In Christoper Nolans berühmtem Film "Inception" dringt der Held, gespielt von Leonardo DiCaprio, in die Träume seiner Zielperson ein, um Informationen aus deren Gehirn zu stehlen und falsche Erinnerungen in ihr Unterbewusstsein einzufügen. Ein neuer Angriff auf Virtual-Reality-Headsets von Meta arbeitet auf eine ähnliche Art und Weise. Forscher der University of Chicago haben eine Sicherheitslücke im Quest-VR-System der Firma demonstriert, die es Cyberkriminellen ermöglichen könnte, die Geräte zu kapern, sensible Informationen zu stehlen und – mithilfe von generativer KI – sogar soziale Interaktionen zu manipulieren. Der Angriff wurde bisher zwar noch nicht in freier Wildbahn angewendet und die Hürden für seine Umsetzung sind relativ hoch, da ein Angreifer sich Zugang zum WLAN des Quest-Benutzers verschaffen müsste. Die Methode ist jedoch äußerst raffiniert und zeigt, wie solche futuristischen Verbrechen in Zukunft aussehen könnten.

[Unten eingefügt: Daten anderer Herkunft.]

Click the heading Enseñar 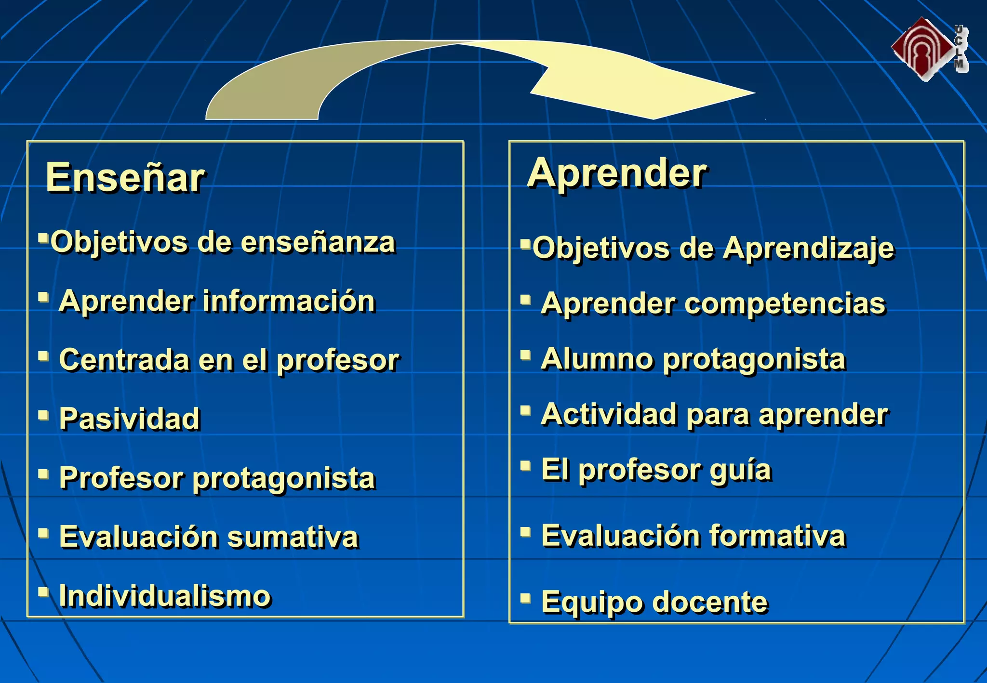tap(125, 177)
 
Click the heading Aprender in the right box tap(617, 173)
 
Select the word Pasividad tap(129, 418)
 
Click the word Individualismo tap(165, 596)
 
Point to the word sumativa tap(293, 537)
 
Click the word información tap(289, 302)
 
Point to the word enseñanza tap(318, 242)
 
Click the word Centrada tap(124, 360)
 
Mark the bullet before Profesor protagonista tap(43, 474)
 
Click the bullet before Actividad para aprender tap(525, 410)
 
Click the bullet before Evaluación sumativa tap(43, 533)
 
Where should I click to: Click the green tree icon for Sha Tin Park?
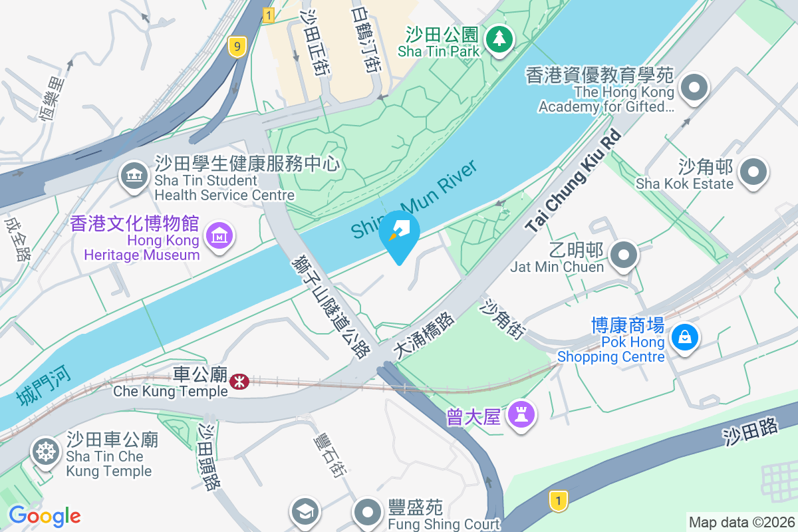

Bei der "Inception Attack" erstellen die Angreifenden zunächst eine App, die bösartigen Code in das Meta-Quest-Betriebssystem einschleust und dann einen Klon des Startbildschirms und der Apps des VR-Systems startet, die sich nicht von den Originalen unterscheiden. Sobald die Angreifer in das System eingedrungen sind, können sie alles sehen, aufzeichnen und verändern, was die Person mit dem Headset anstellt. Dazu gehören die Spracheingaben, Gesten, Tastenanschlägen, Browsing-Aktivitäten und sogar die sozialen Interaktionen des Benutzers. Der Angreifer kann sogar den Inhalt der Nachrichten eines Benutzers an andere Personen ändern. Die Forschungsergebnisse, die der US-Ausgabe von MIT Technology Review exklusiv zur Verfügung gestellt wurden, müssen sich noch einem Peer Review stellen. Ein Sprecher von Meta gab an, das Unternehmen plane, die Studie "zu überprüfen". Man arbeite regelmäßig mit Sicherheitsforschern im Rahmen seines Bug-Bounty-Programms "und anderer Initiativen" zusammen.

VR-Headsets werden zwar immer beliebter, doch die Sicherheitsforschung auf diesem Gebiet ist offensichtlich hinter der Produktentwicklung zurückgeblieben. Schutzmaßnahmen insbesondere bei den populären Modellen von Meta scheinen noch unzureichend zu sein, die teurere Vision Pro von Apple gibt bestimmte sensible Daten gar nicht erst an Apps. Hinzu kommt, dass es die immersive Natur der virtuellen Realität Menschen erschweren könnte, zu erkennen, dass sie in eine solche Falle getappt sind. "Das Schockierende daran ist, wie fragil die heutigen VR-Systeme sind", sagt Heather Zheng, Professorin für Informatik an der University of Chicago, die die "Inception Attack"-Studie leitete.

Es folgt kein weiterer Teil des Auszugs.